"In Chad, in the 1970s, relations between Christians and Muslims were excellent. The Islamic faithful were very open to dialogue and made their children attend Catholic schools. Mixed marriages were routine, as it was working together in peace. Then, this serene climate has been compromised by a civil war and the intervention of Arab countries: in recent years, emissaries of Saudi Arabia and the Gulf countries have arrived here in the northern region of the Country. They are fundamentalists, who preach a closed Islam, want to sow division, hinder mixed marriages and all forms of collaboration between Muslims and Christians, which they call “impure”. So father Franco Martellozzo, a 79-year-old Jesuit, begins his story. He arrived in Chad in 1963, and lives in Mongo, in the north of the country, in an area between the Sahel and Sahara. In the territory of the diocese - where seven priests work, of whom three are Jesuits (including the bishop) - the vast majority of the population professes the Islamic faith: Christians (Catholics and Protestants) are only 3%. Father Franco leads as parish priest small communities spread over an area as large as northern Italy.
Where God is
"Foreign preachers’ statements have had different effects - he says - in some villages, the Christian and Muslim communities have moved away and, for example, have stopped celebrating their respective religious events together. In many other places, however, it was the Muslim communities themselves who sent the emissaries away after expressing their intention to continue to live together with Christians. I remember an emblematic episode: some emissaries from the Arab countries of the Gulf who had reached a small town, told the Muslim faithful to avoid any contact with Christians. The faithful replied that Christians were good friends from whom – at the time of need - they had received decisive and selfless help. I still remember their words: they said, “where there is a gratuitous gesture of help, there is God”. And they drove out the fundamentalists."
Working Alliance
“These foreign preachers are currently losing ground - Father Franco points out - “I am convinced that this is largely due to the impressive network of activities that the Catholic Church has set up in recent decades, involving the entire population. Peaceful and serene coexistence between Christians and Muslims is not built sitting at the table, discussing theology: it is built by addressing and resolving together day-to-day problems, taking care of people’s basic needs: food, water, school, health. I’m saying this with Europe’s current situation in mind: fear does not solve anything: if we missionaries and our small communities had been afraid of Muslims, we would have remained closed in our world: instead, choosing to approach all with goodwill, we have built a new horizon that allows the population to live peacefully”.
Cereal banks
When Father Franco arrived in this territory he discovered that many people, during the periods of severe drought, in order to get food, turned to usurers and, indebted heavily, ending up almost as slaves working in the fields of their creditors. To solve the problem, together with a Spanish confrere, he invented the “cereal banks”. “The system is simple”, he explains, “The bank owns, stocks, bags of cereals (especially millet) and in drought periods people can ask for the cereal with the commitment to repay the loan after the next harvest. In this way, families no longer run up debts with the usurers, who are in fact disappearing. Currently there are 350 cereal banks (one in each village): they are managed directly by Christian and Muslim inhabitants and some 600,000 people benefit from them."

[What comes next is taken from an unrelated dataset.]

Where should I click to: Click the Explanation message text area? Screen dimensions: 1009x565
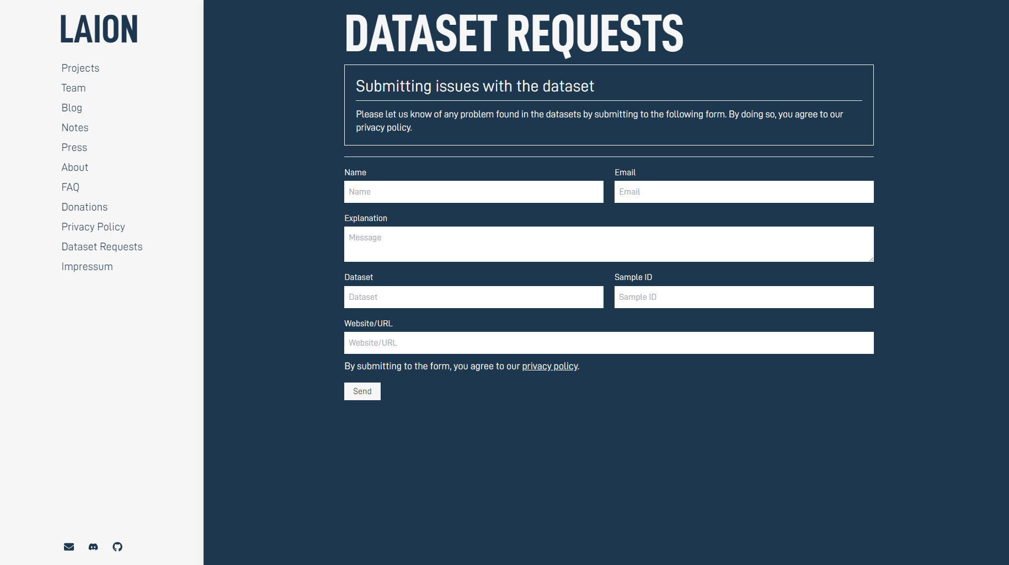608,244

Vegetable Gardens and dams
In order to ensure food self-sufficiency to families, Father Franco, together with his team, also promotes community gardens, which are run by Christian and Muslim women together, “To each village women have organized themselves to create one of these gardens, we offer money (about 5,000 euros) for a cement water well. It is the inhabitants themselves who build it. Today there are 150 vegetables gardens and the demand for wells is constantly increasing. We have also involved the female population in another activity: the construction of small dams, necessary for providing water to the underground aquifers."
Community Schools
In this area of Chad, where the state schools are few in number, Father Franco, with his collaborators, has also promoted community schools, which today are forty. In the villages, Christian and Muslim parents who wish to educate their children must set up a cooperative and submit an application to the Catholic Church, which provides building materials. It is then the members of the cooperative that build the school, seek and pay for the teachers who are trained by the Church.

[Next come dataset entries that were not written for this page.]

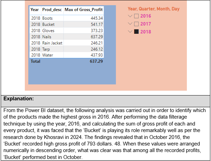Select the Boots product cell
The image size is (211, 161).
click(x=47, y=18)
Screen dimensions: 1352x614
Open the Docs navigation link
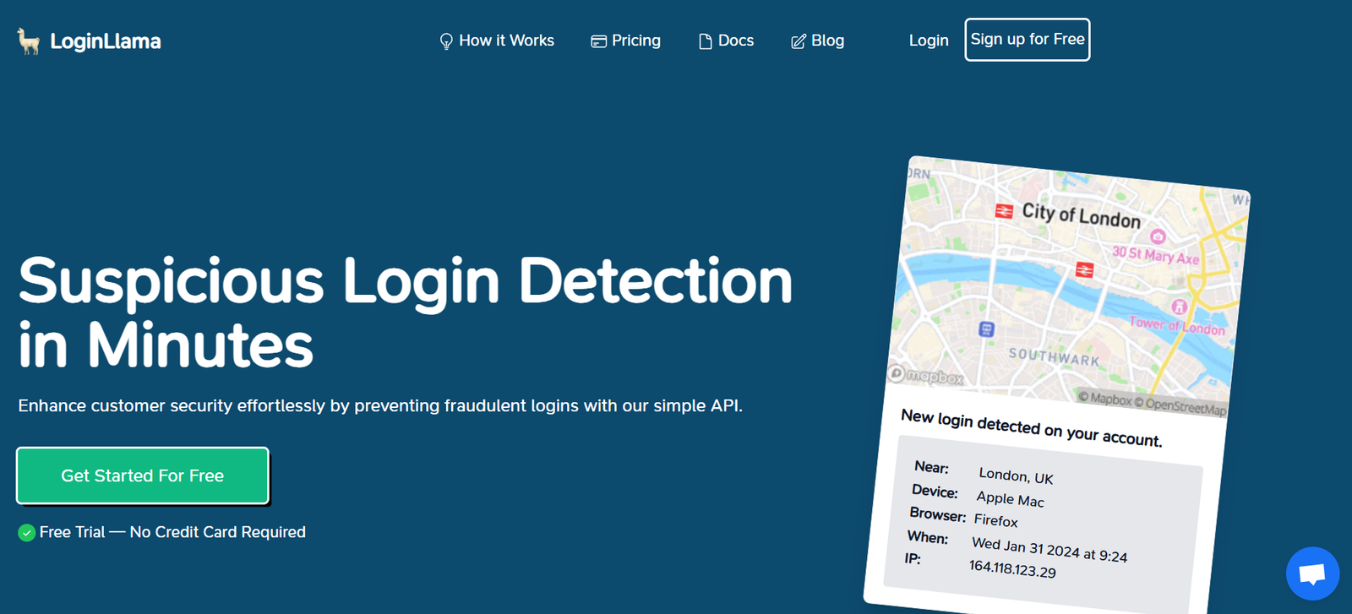tap(735, 41)
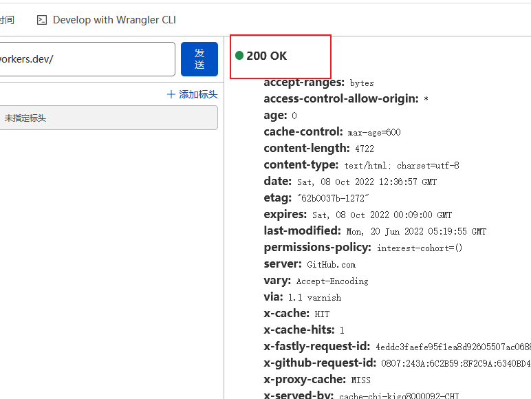Focus the workers.dev URL input field
Image resolution: width=531 pixels, height=399 pixels.
[x=87, y=59]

“By conceiving all these works (which also include health facilities) and entrusting their management to the locals, we had a threefold objective: to empower the population, to encourage families to stay in this territory, avoiding painful emigrations, and to encourage the active alliance between Christians and Muslims. As I said, if in many villages the message of a radical Islam has failed to make its way, it is due to the collaboration that unites the faithful of the two religions. And also thanks to a recently conceived project, which will make the relationship even stronger”.
Trees to stay united
The project involves Christian and Muslim children of the community schools, who are periodically invited to plant dozens of trees together to counteract the desertification process, “With this simple and symbolic gesture, we get them used to working together for the common good of the country, conveying to them the sense of community, explaining the importance of steady cooperation to counter whatever damages people. These words obviously refer not only to the desert but also to the fundamentalist emissaries," Father Franco says and adds, “The Muslim village leaders are very happy because they feel helped in their effort to resist the pressure of foreign preachers. Also the civil authorities, who have great esteem for the Catholic Church, are on our side. Chad is a secular state, every form of aggressive preaching, which threatens the unity of the nation, is not seen with a good eye."
Muslim friend
Among Father Franco’s friends there is Khadam Daouro: 41 years old, Muslim, married and father of 5 children, he lives in Mongo and is a teacher who is very happy with his work. "In the vast majority of cases - he says - relations between Christians and Muslims are excellent, characterized by mutual respect. Within the same families there are faithful of the two religions who live together in fraternity. I think that our way of life could be used as a model for other countries that unfortunately have problems because of religion. Certainly, there are small groups of fundamentalists who consider “haram”, impure, all the customs of the Westerners, of the “whites”, but they - in my opinion and in the opinion of most of us - misrepresent the Koran”.
The good of the country
Khadam has Christian relatives and friends and serves as a volunteer in an association suggested to him by Father Franco, in which Christians and Muslims follow together the construction of wells and the reforestation project. "I very much like to provide service in this association because it promotes a project of self-development that eradicates the passive mentality of the population, allows the inhabitants of poor villages to defeat poverty and makes them realize that the promotion of development is not a confessional activity, linked to the Catholic Church, but a work for the common good”. Reflecting on his country, he observes, “Chad needs the contribution of all its citizens, without making any distinction which could eventually trigger religious or ethnic conflicts. The example of the Catholic religious, who know how to work together, is essential to involve those who are refractory to this movement aimed at strengthening social cohesion. I am convinced that religions must create active fraternity, not division, which is a cause of underdevelopment".